Thanks for engaging on this, Thomas. It’s been a tough one to ask questions about because ultimately there isn’t one isolated thing I can point to and ask about. Finding where to even look is the challenge for me
My goal, if I can figure this out, is to write both a Keras and PyTorch version and throw them up on GitHub with a README.md or blog post that details the issues I ran into and how I got it working. Of course, comparing against Yun Chen’s code feels like “cheating” (imagine if I were trying to replicate a detailed paper with no code to reference) but at this point, I’ll do whatever I can
We don’t share a common data loader. Mine is actually an absurd monstrosity and one of the things I’ve narrowed in on is that the anchor labeling code is wrong in some non-obvious way. It generates anchors that are similar but not identical to Chen’s. We have a lot of the same positive anchors but weirdly, due to some sort of slight numerical difference, I sometimes end up with a few more or less, or different aspect ratios. Originally I was too conservative with my anchor assignment. I intend to completely rewrite this at some point but to unblock myself, I’ve adapted Chen’s code to proceed (and that is what made me confident that our RPN functionality is the same).
The key difference in my code is that I don’t generate 2D tensors of anchor boxes, regression targets, etc. I actually prepare a large 5D tensor of shape (H,W,k,8), where k is the number of anchors and that last dimension is stuffed with ground truth data: anchor valid flag, object/not object, highest overlap GT object box class index (unused), and the 4 regression targets.
This complicates my loss functions a bit but I’ve written test programs that convert between my format and what his loss functions take and have convinced myself we are computing the same loss in the end, at least for the RPN and probably for the regression targets of the detector. The detector class score might be different.

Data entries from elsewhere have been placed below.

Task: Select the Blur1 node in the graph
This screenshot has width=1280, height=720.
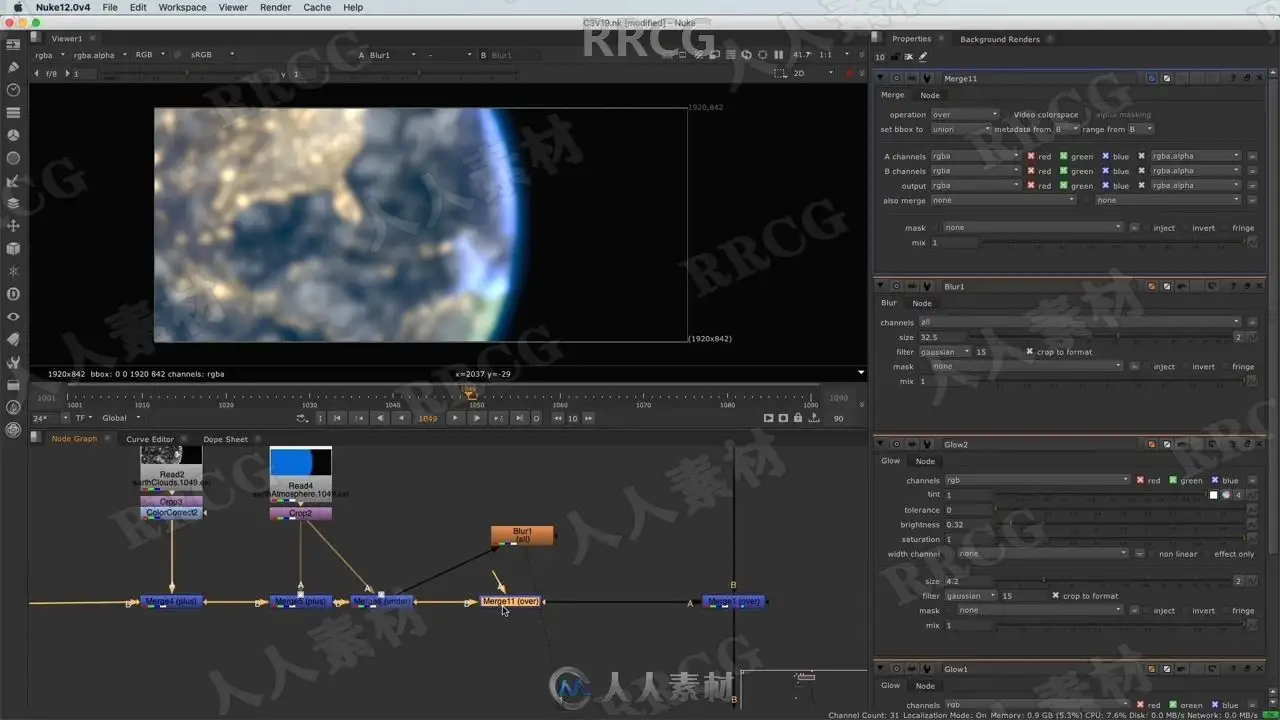Action: point(522,536)
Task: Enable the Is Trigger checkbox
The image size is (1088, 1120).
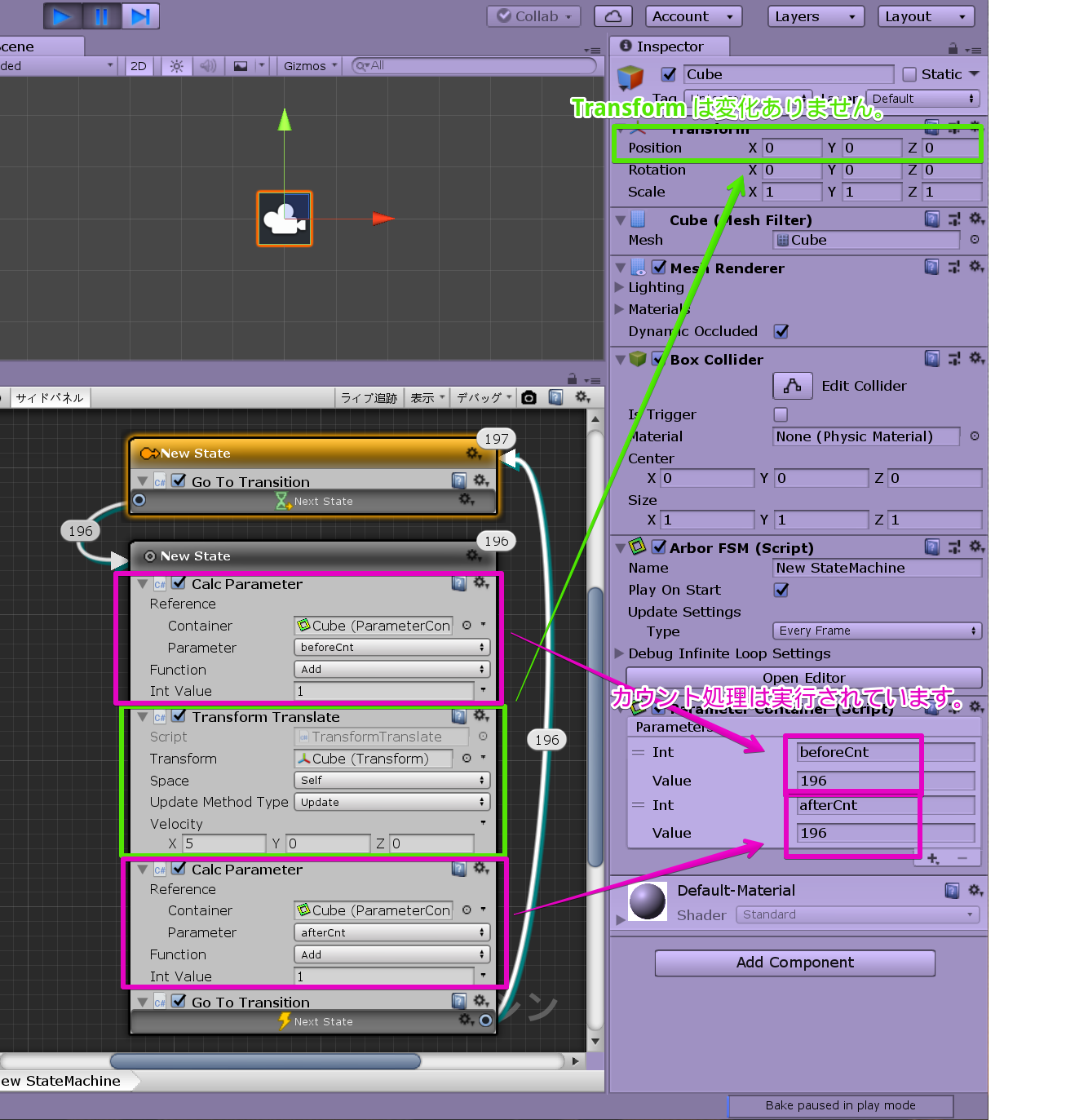Action: (781, 414)
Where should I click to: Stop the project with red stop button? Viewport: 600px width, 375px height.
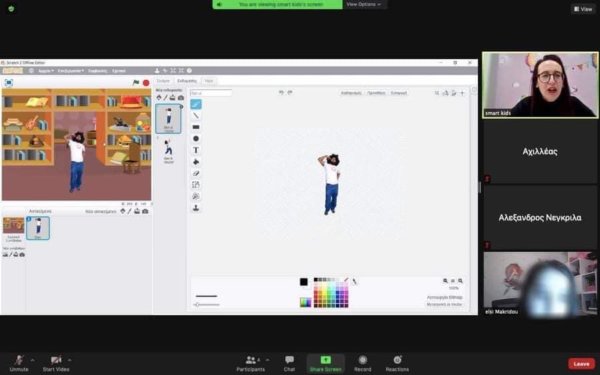(x=146, y=83)
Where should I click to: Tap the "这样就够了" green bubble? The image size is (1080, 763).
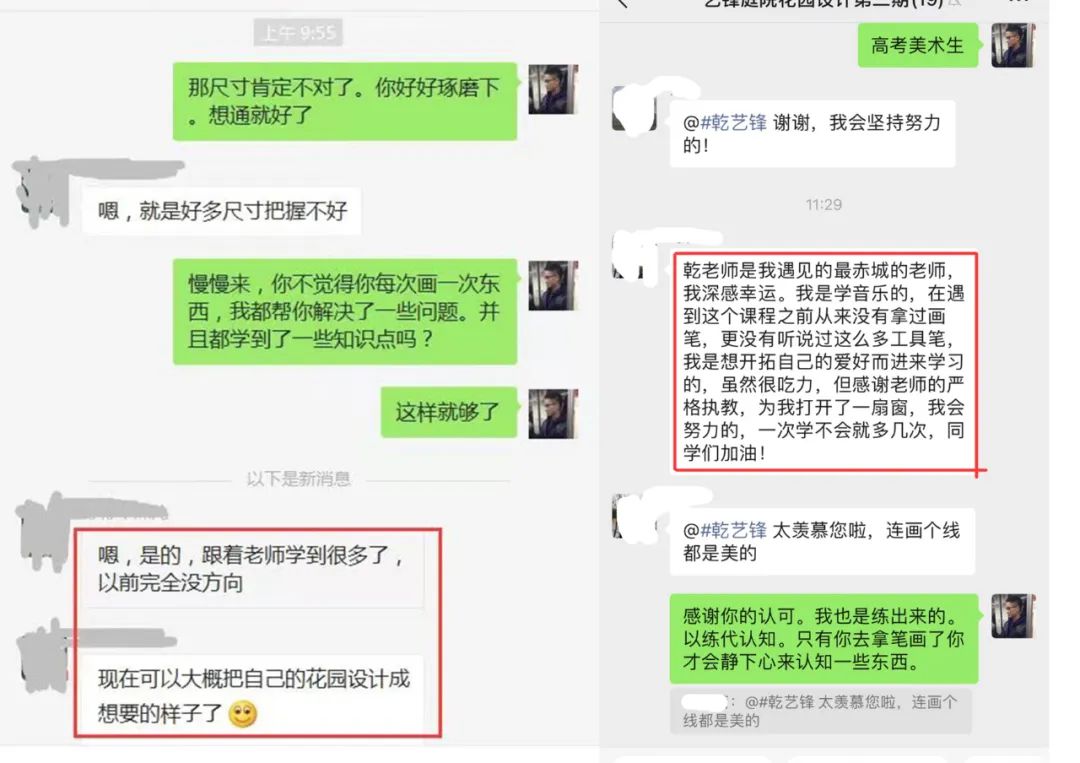pos(448,412)
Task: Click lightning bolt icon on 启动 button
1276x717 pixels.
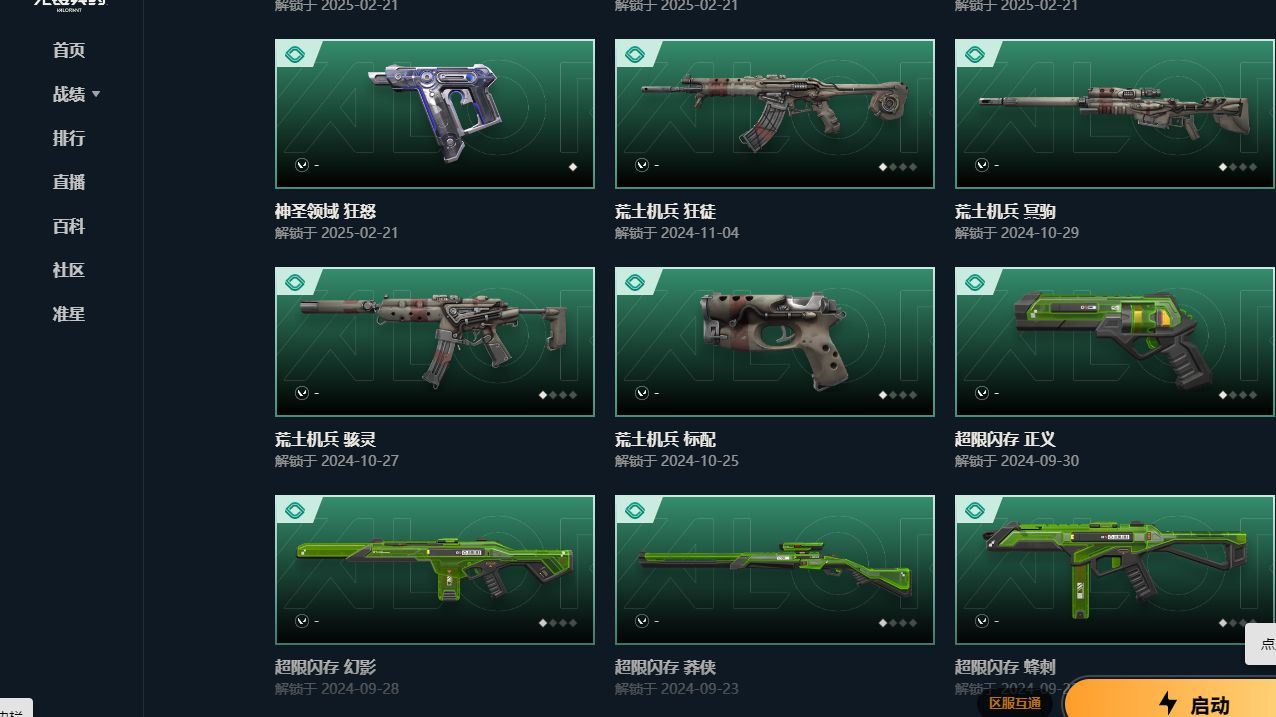Action: [x=1167, y=703]
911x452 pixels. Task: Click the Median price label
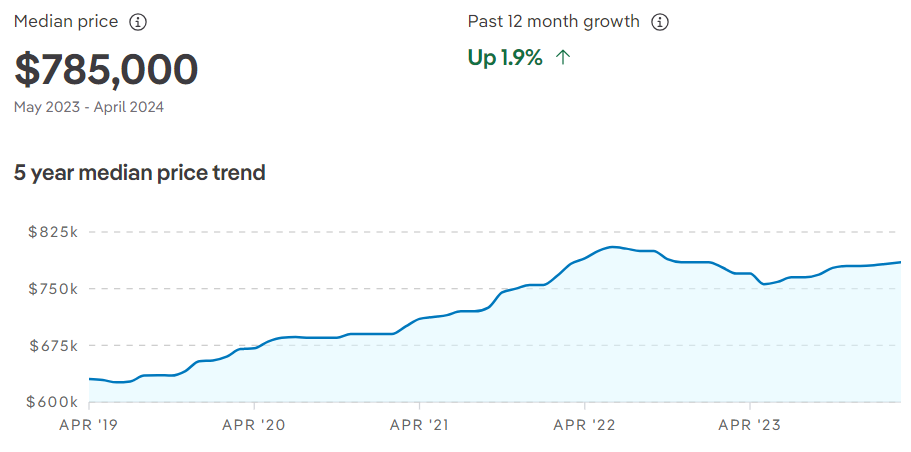[x=66, y=22]
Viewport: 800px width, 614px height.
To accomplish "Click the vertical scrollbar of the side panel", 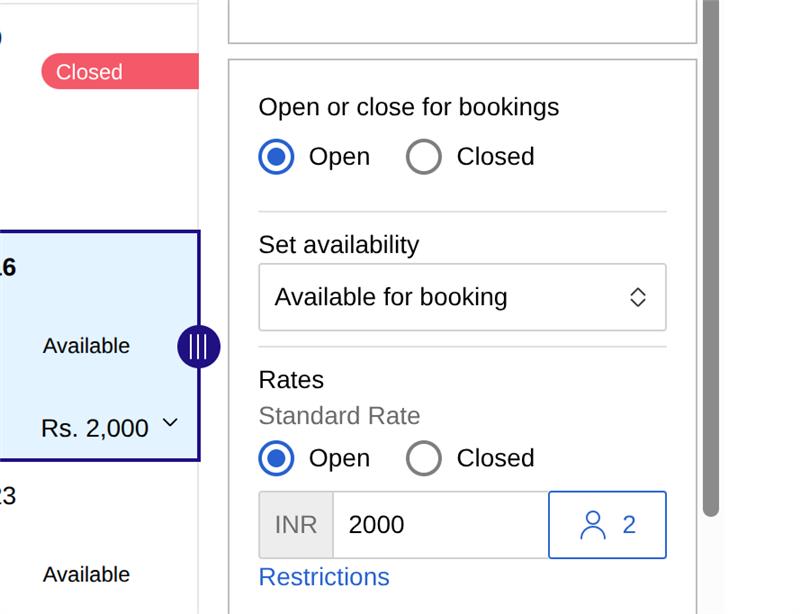I will click(x=711, y=250).

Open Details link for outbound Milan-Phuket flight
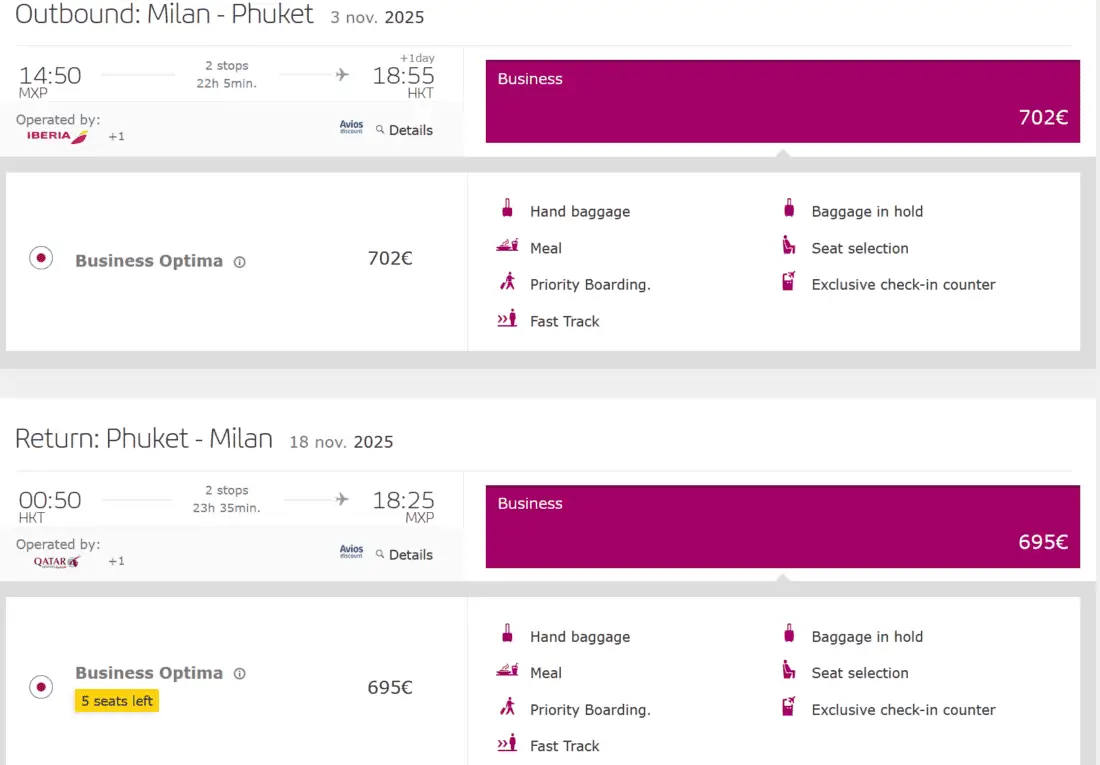[404, 130]
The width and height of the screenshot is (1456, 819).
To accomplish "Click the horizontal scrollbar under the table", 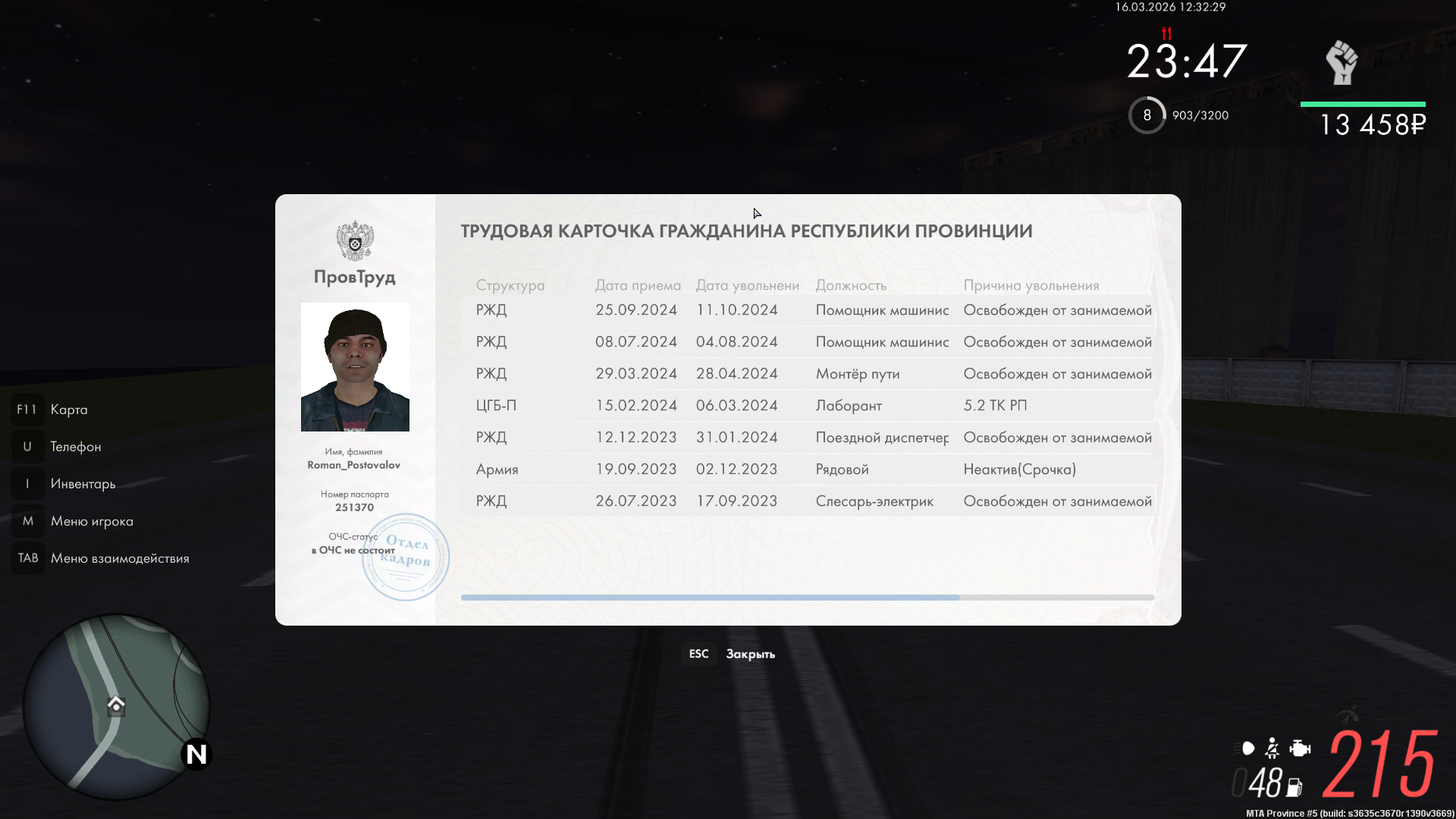I will 710,598.
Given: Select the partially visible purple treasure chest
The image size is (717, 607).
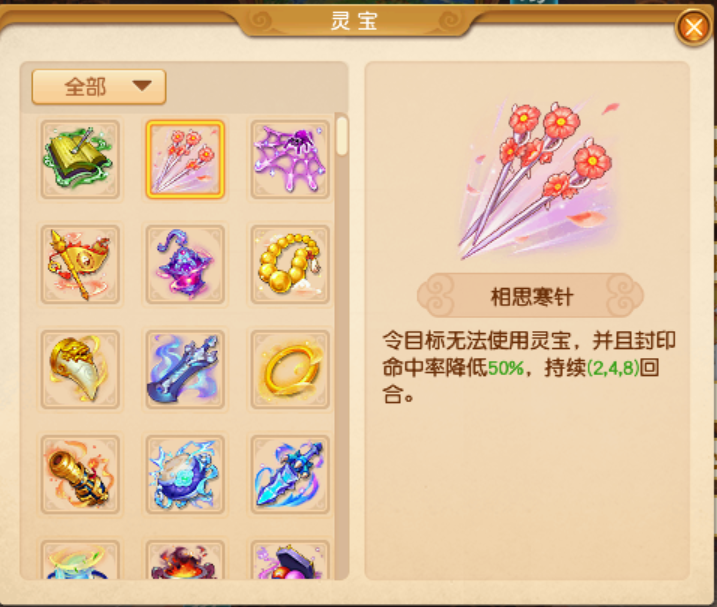Looking at the screenshot, I should tap(290, 560).
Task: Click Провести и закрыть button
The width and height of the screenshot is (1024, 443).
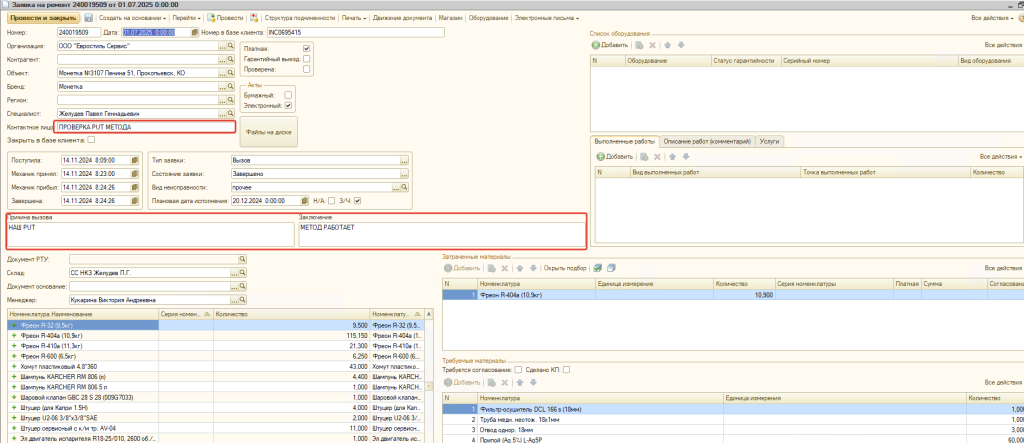Action: (x=41, y=18)
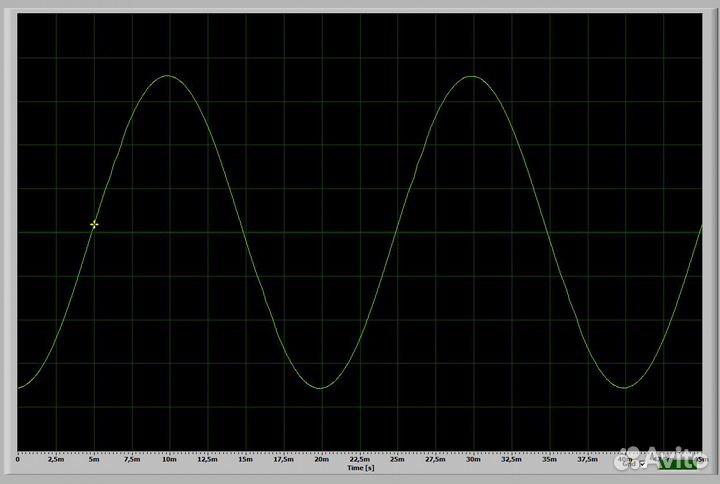Click the yellow cursor marker on the waveform

coord(94,224)
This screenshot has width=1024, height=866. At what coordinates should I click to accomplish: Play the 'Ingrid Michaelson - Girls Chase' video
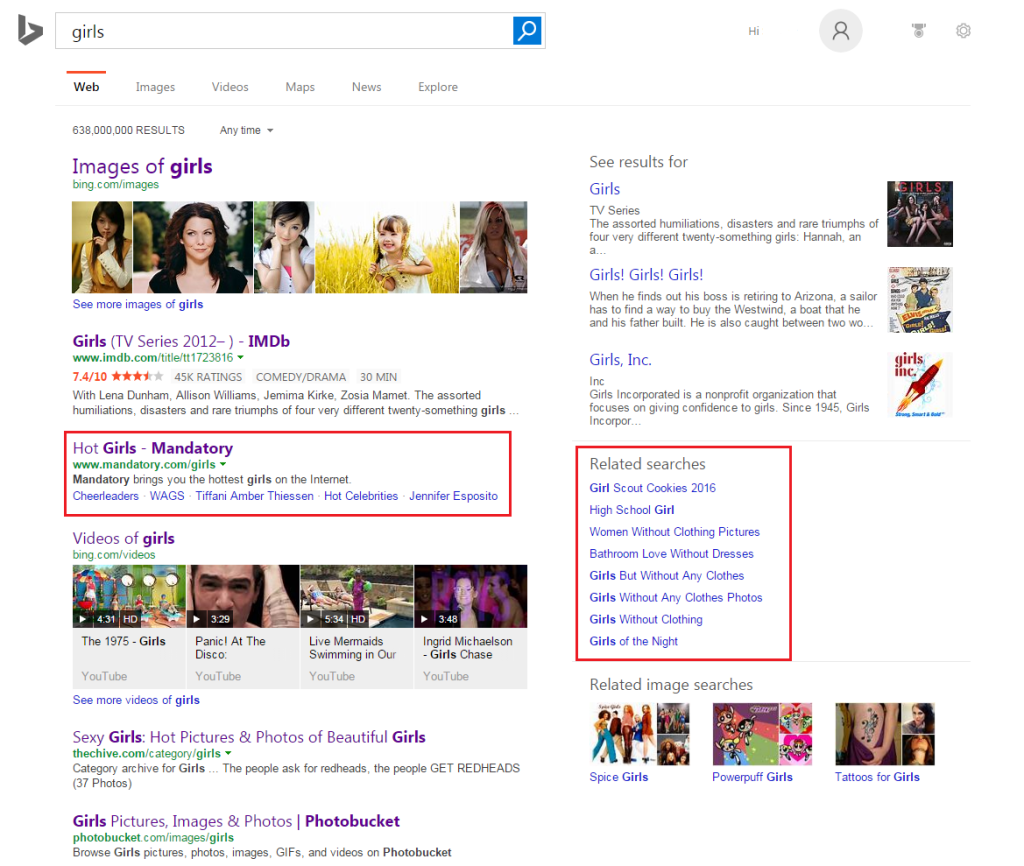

I’ve encountered all kinds of very subtle bugs in my code over the last several weeks but none of them have made a large difference. Now, there doesn’t seem to be much left to examine, although I do suspect that the bounding box regression targets of the final detector stage might not be converging rapidly and I’m not sure why. They aren’t wrong enough to point to a problem in proposal labeling.
Initial weights for the layers taken from VGG-16 (not just the conv layers at the start but also the two fully connected layers in the final detector stage) may have an impact but I load the same weights that are loaded into Chen’s model (the Caffe weights, which assume images are preprocessed using the original VGG-16 procedure of ImageNet mean subtraction).
One thing the paper neglects to mention but which every implementation seems to do is scale the detector regression targets. I’m doing this too. During training, I also print out the statistics (mean and, more importantly, std dev) of each of the final regression targets: ty, tx, th, tw. I think that the prediction stats should converge to the ground truth target stats over time. They seem to do so in my model but slowly. RPN is much quicker. This is actually the one statistic I have not yet observed in Chen’s model and will do so tomorrow. It may confirm that is where the problem is or it could be a red herring.
But if so, if Chen’s regression target statistics converge faster, I’m at a loss to explain what is causing it. At this point, I am very confident that I am feeding in roughly the same number of positive/negative samples (at one point I discovered I was feeding in too few due to a bug in the anchor assignment code). I’ve made some visualizations of the proposal targets and how they evolve over time and both our models look the same at this point.